Uji Efek Anagetik Ekstrak Rumput Teki



UJI EFEK ANALGETIK EKSTRAK RUMPUT TEKI (CYPERUS ROTUNDUS L.) PADA TIKUS PUTIH JANTAN GALUR WISTAR (RATTUS NOVERGICUS)

TEST ANALGESIC EFFECT NUT EXTRACT (CYPERUS ROTUNDUS L.) ON WHITE MALE WISTAR (RATTUS NOVERGICUS)

Endah Dwi Lestari
Sekolah Tinggi Ilmu Kesehatan Borneo Lestari
Jl. Kelapa Sawi 08 Bumi Bekat Kel. Sungai Besar Banjarbaru Kalsel

ABSTRAK
Nyeri didefinisikan sebagai suatu pengalaman sensorik dan emosional yang berkaitan dengan kerusakan jaringan. Rumput teki (Cyperus rotundus L.) mengandung flavonoid yang berpotensi untuk mengurangi rasa nyeri. Penelitian ini bertujuan untuk mengetahui ada tidaknya efek analgetik dari ekstrak rumput teki pada Tikus Putih Jantan Galur Wistar. Rumput teki atau yang memiliki bahasa latin Cyperus rotundus L. merupakan salah satu jenis rumput semu menahun. Tinggi tanaman rumput teki (Cyperus rotundus L.) dapat mencapai 10 cm hingga mencapai 100 cm. Rumput ini sangat mudah untuk kita temukan seperti di sawah, halaman rumah, dan lain-lain. Biasanya rumput teki (Cyperus rotundus L.) biasa tumbuh di ketinggian 1 m – 1000 m diatas permukaan laut. Batang rumputnya berbentuk segitiga (Truangularis) dan tajam.
Kata kunci: analgetik, rumput teki, nyeri

ABSTRACT
Pain is defined as a sensory and emotional experience that is not associated with tissue damage. Nut grass (Cyperus rotundus L.) is traditionally used as a pain reliever. The objectives of this research were to find out analgesic effect of nut grass extract on white male wistar. Nut grass or has latin Cyperus rotundus L. is one kind of pseudo grass chopped. Plant height nut grass (Cyperus rotundud L.) can reach 10 cm to 100 cm. This grass is very easy to find as in the fields, yard, etc. Usually grass nut (Cyperus rotundus L.) grow in 1m – 1000m on the sea surface. The rod is triangular (Truangularis) and sharp.
Key word: analgesic, nut grass, pain










































BAB I
PENDAHULUAN

1.1  Latar Belakang
Rumput teki atau yang memiliki bahasa latin Cyperus rotundus L. merupakan salah satu jenis rumput semu menahun. Tinggi tanaman rumput teki (Cyperus rotundus L.) dapat mencapai 10 cm hingga mencapai 100 cm.
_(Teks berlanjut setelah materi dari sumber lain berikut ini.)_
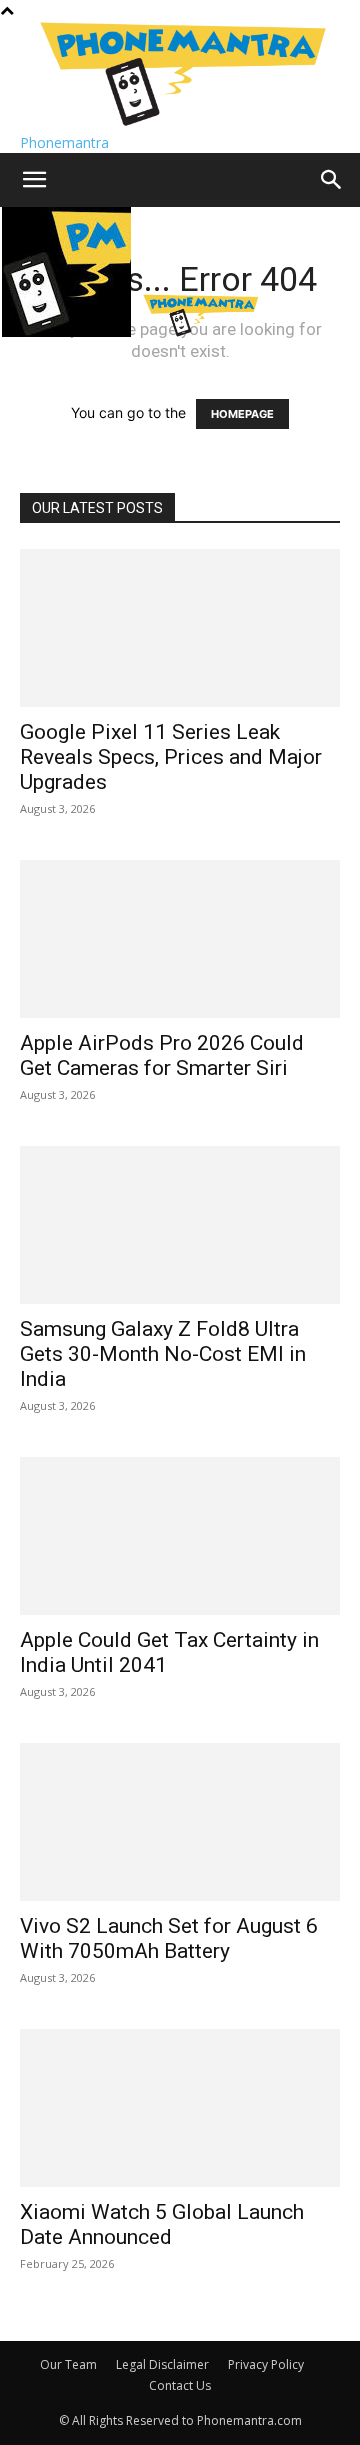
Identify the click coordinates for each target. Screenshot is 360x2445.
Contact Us (180, 2385)
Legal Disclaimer (162, 2364)
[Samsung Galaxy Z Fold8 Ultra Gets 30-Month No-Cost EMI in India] (180, 1225)
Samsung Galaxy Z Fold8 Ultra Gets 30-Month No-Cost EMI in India (163, 1354)
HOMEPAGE (242, 414)
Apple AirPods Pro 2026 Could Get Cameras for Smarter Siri (162, 1055)
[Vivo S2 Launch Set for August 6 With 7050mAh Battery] (180, 1822)
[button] (34, 180)
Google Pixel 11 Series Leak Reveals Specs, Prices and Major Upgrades (171, 757)
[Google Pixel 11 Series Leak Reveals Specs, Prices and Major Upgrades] (180, 628)
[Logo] (68, 331)
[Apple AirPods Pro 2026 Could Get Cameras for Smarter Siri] (180, 939)
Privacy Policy (266, 2364)
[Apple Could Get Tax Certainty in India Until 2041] (180, 1536)
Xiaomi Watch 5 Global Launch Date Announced (162, 2224)
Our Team (68, 2364)
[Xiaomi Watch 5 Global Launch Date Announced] (180, 2108)
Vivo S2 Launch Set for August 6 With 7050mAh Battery (169, 1938)
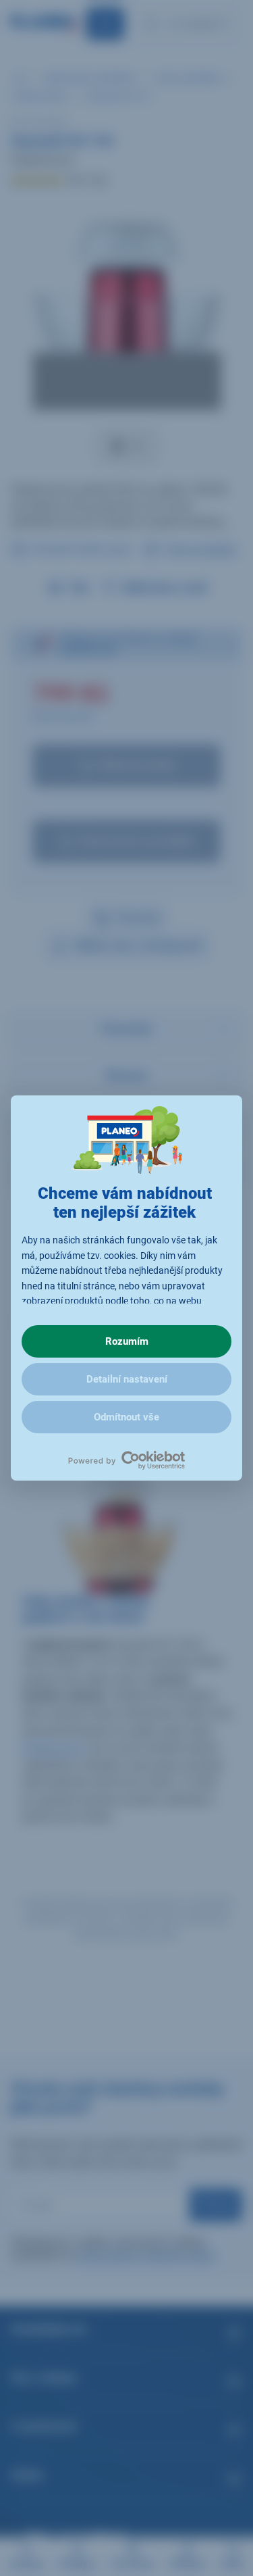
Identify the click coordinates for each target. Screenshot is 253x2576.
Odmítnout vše (126, 1417)
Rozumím (126, 1341)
Rumput ini sangat mudah untuk kita temukan seperti di sawah, halaman rumah, dan lain-lain. Biasanya rumput teki (Cyperus rotundus L.) biasa tumbuh di ketinggian 1 m – 1000 m diatas permukaan laut. Batang rumputnya berbentuk segitiga (Truangularis) dan tajam.
Jenis batang atau habitus tumbuhan dari rumput teki adalah herba atau terna (rumput-rumputan) . Batang tumbuhan jenis ini lunak mengandung banyak air, berbuku-buku atau tidak. Arah tumbuh dari tumbuhan rumput teki (Cyperus rotundus L. ) ialah tegak (erectus) karena batang tegak, tumbuh lurus keatas. Contoh lain dari arah tumbuh batang yang tegak adalah papaya (Carica papaya), percabangan pada rumput teki (Cyperus rotundus L. ) adalah monopodial. Cara percabangan monopodial yaitu jika batang pokok selalu tampak jelas karena lebih besar dan lebih panjang / lebih cepat pertumbuhannya dari pada cabng-cabangnya.
1.2  Rumusan masalah
1.      Bagaimana rumput teki dapat mengobati nyeri?
2.      Apa saja yang terkandung dalam rumput teki sehingga dapat digunakan sebagai obat antinyeri?
1.3  Tujuan penulisan
1.      Untuk mengetahui bagaimana rumput teki dapat menyembuhkan nyeri.
2.      Untuk mengetathui apa saja yang terkandung dalam rumput teki sehingga dapat digunakan sebagai obat antinyeri.



BAB II
ISI

2.1  Morfologi rumput teki

Rumput teki tumbuh di dataran rendah dengan ketinggian 1000 m di atas permukaan laut. Umumnya rumput teki tumbuh liar di Afrika Selatan, Korea, Cina, Jepang, Taiwan, Malaysia, Indonesia, dan Kawasan Asia Tenggara. Rumput teki banyak tumbuh di tempat terbuka atau tidak terkena sinar matahari secara langsung seperti tumbuh di lahan pertanian yang tidak terlalu kering, ladang, kebun, tegalan, pinggir jalan, yang hidup sebagai gulma karena sangat susah untuk diberantas.     
Rumput teki banyak ditemukan pada tempat yang menerima curah hujan lebih dari 1000 mm pertahun yang memiliki kelembapan 60–85%. Suhu terbaik untuk pertumbuhan rumput teki adalah suhu dengan rata - rata 25 ̊C, pH tanah untuk menumbuhkan rumput teki berkisar antara 4,0 – 7,5.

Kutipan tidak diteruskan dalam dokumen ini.